Optimizing investment performance is as much about the stocks and sectors one avoids as it is about the equities one purchases for their investment portfolio. In today's column we will look at two stocks that have been in the news lately that only a day trader could love and regular investors should stay away from given they have high probabilities of significant declines and volatility ahead.
The Ebola outbreak in Africa has been in the headlines recently. The shares of Tekmira Pharmaceuticals (TKMR) has soared on the recent outbreak. The FDA recently verbally confirmed that it has modified its TKM-Ebola indication from full clinical hold to partial clinical hold. The status change could potentially enable the use of TKM-Ebola in infected people.
If an investor is fortunate enough to have this rocket prior to its exponential rise; I would be taking profits here. This momentum play should fade as soon as Ebola is no longer in the primary news cycle. In addition, Ebola is unlikely to be a lucrative business unless it migrates to developed countries that can afford higher prices to treat on a widespread basis.
The stock has quintupled over the past year, should post a ~$1.50 a share loss in 2014 on roughly $15 - $17 million in sales and Ebola is not even Tekmira's primary focus and it also faces competition in the space. The company now has a market capitalization north of $500 million. Finally, the last time the stock rocketed up like this, it fell some 60% in short order.
Our next day trader special is recent IPO El Pollo Loco (NASDAQ:LOCO). This chicken purveyor is going for roughly four times revenues, excessive given the small moat to this restaurant concept. A similar recent IPO, Chuy's Holdings (NASDAQ:CHUY) has had a similar trajectory for what I expect for El Pollo Loco over time. A big rise from IPO levels before a deep decline.
We have also seen this same pattern with recent restaurant IPOs (albeit ones with different concepts) like Potbelly (NASDAQ:PBPB) and Noodles (NASDAQ:NDLS). Remember over the coming months insiders will be able to increasingly sell their shares as lockups expires. This usually puts pressure on the stock price if one looks at these plays historically. Finally, even Jim Cramer is negative on the stock's prospects at these levels.

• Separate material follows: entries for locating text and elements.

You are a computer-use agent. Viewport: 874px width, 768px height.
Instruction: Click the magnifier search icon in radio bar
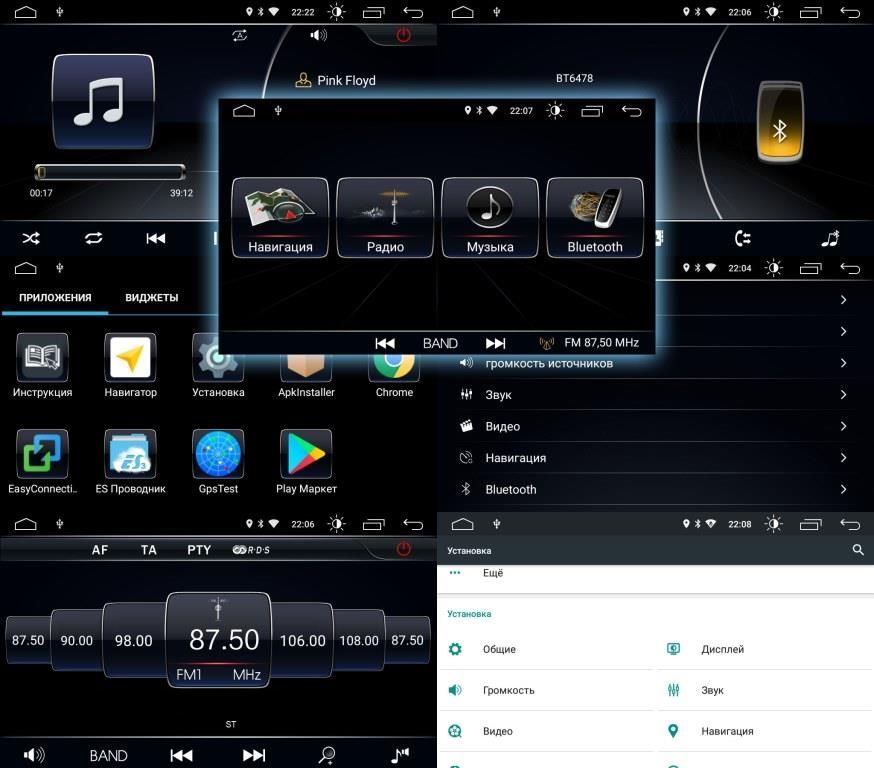(x=327, y=755)
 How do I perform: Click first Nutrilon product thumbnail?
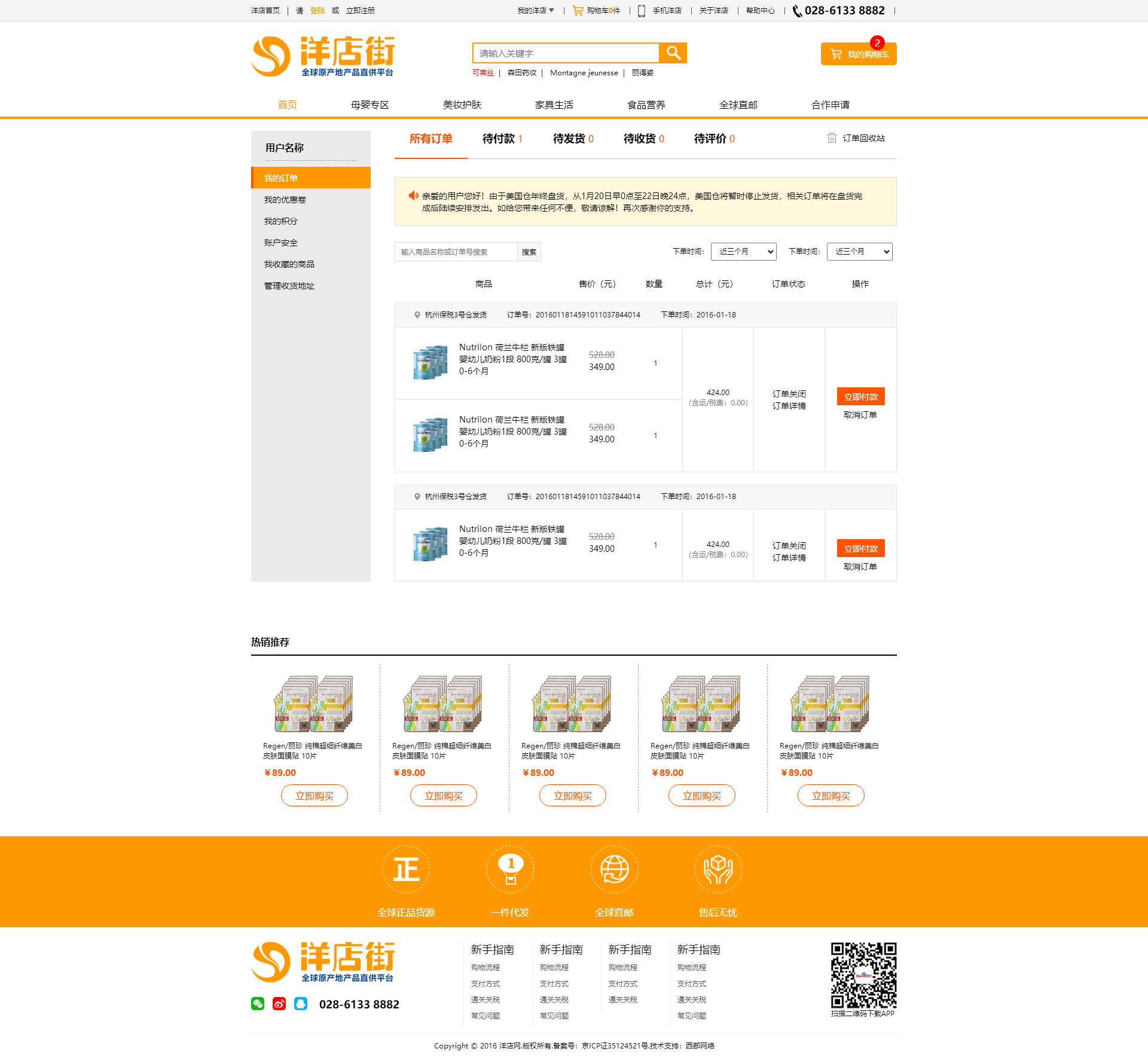[430, 362]
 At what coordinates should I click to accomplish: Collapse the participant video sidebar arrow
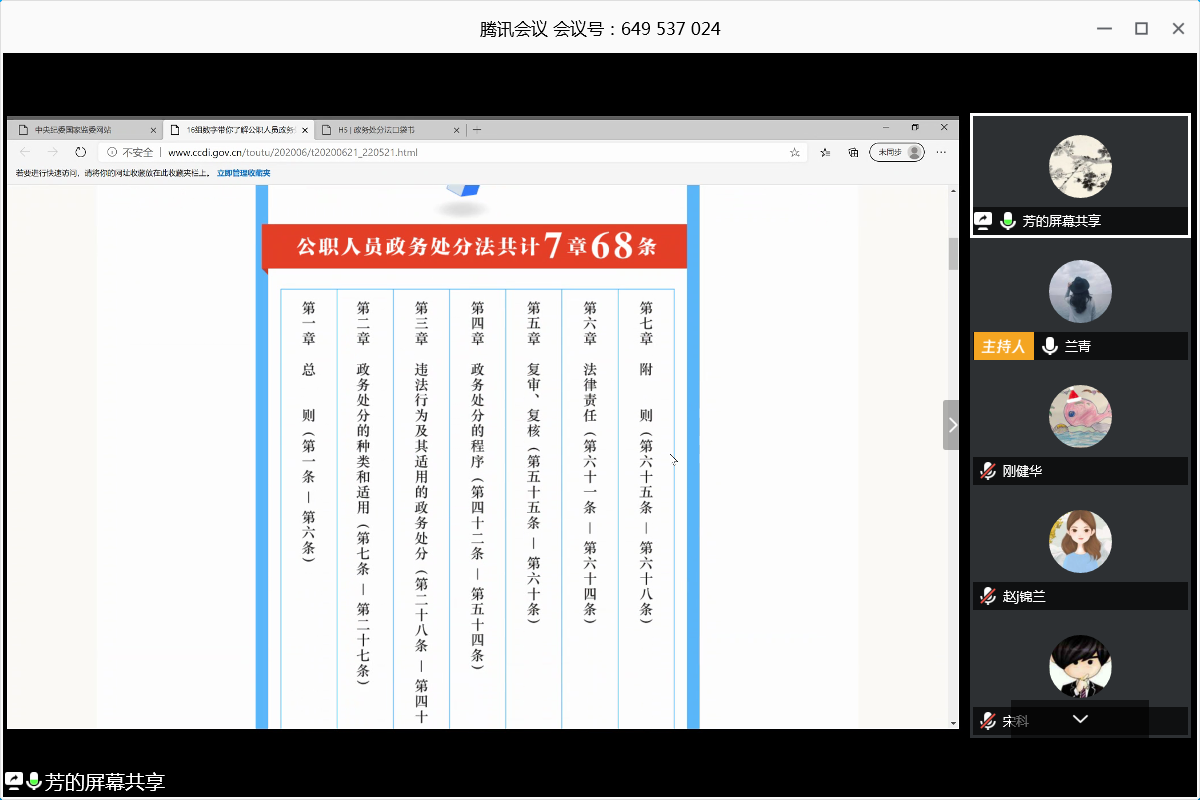(951, 425)
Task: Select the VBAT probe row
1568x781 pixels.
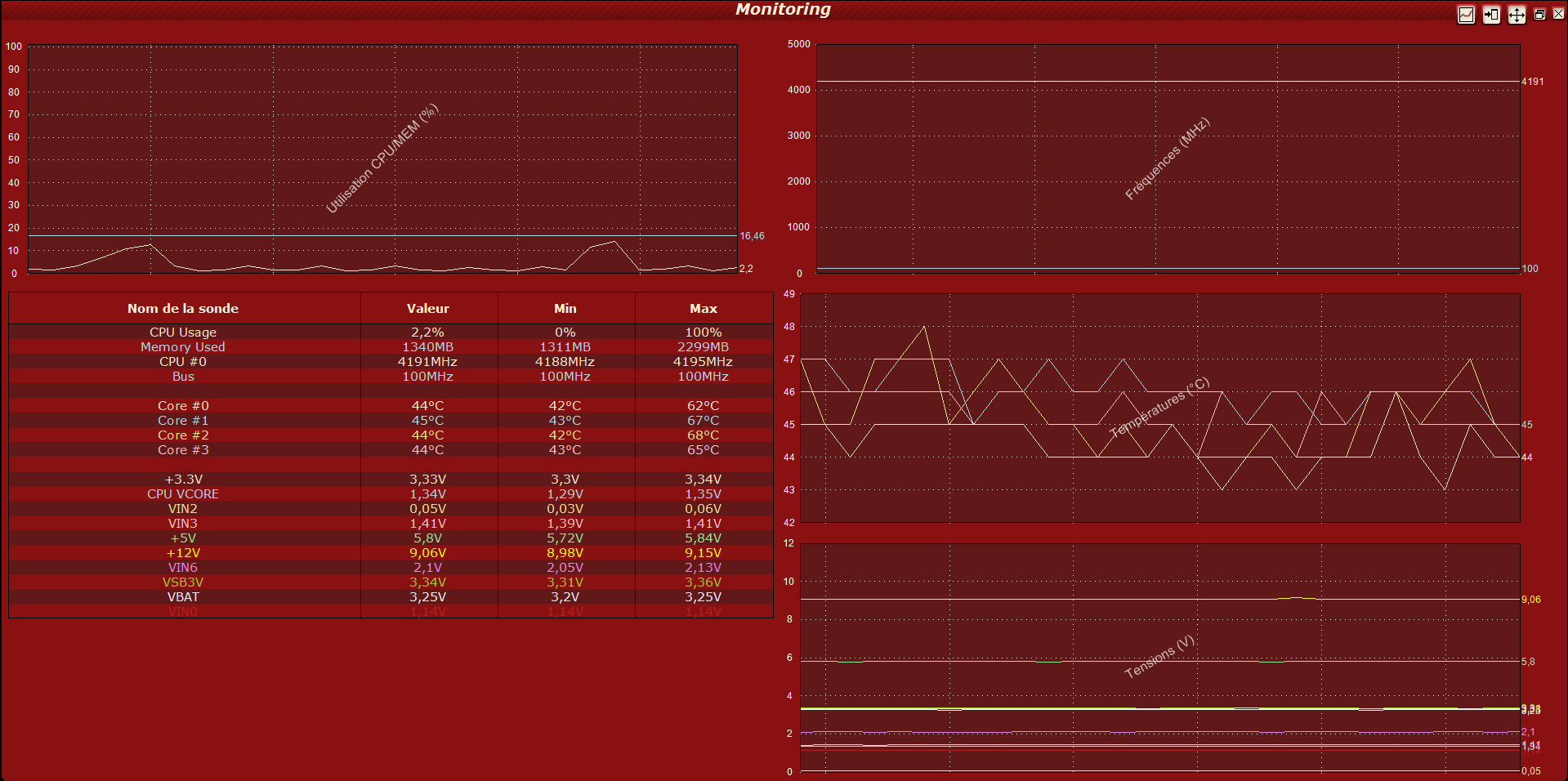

I have found a lot of pain can be avoided in investing by not chasing story stocks like Tekmira. In addition, unless you can get in at the IPO price these hot restaurant concepts tend to fade quickly after a big rise after coming public. If one wants to buy into these types of restaurant chains one is better off the vast majority of the time waiting for the "buzz" to die down and for IPO lockups to expire on insider shares. Usually that means one can invest at much lower entry points. It is important to remember "Avoidance" can be just as critical as "Action" over the long term for investment performance.
Disclosure: The author has no positions in any stocks mentioned, and no plans to initiate any positions within the next 72 hours. The author wrote this article themselves, and it expresses their own opinions. The author is not receiving compensation for it (other than from Seeking Alpha). The author has no business relationship with any company whose stock is mentioned in this article.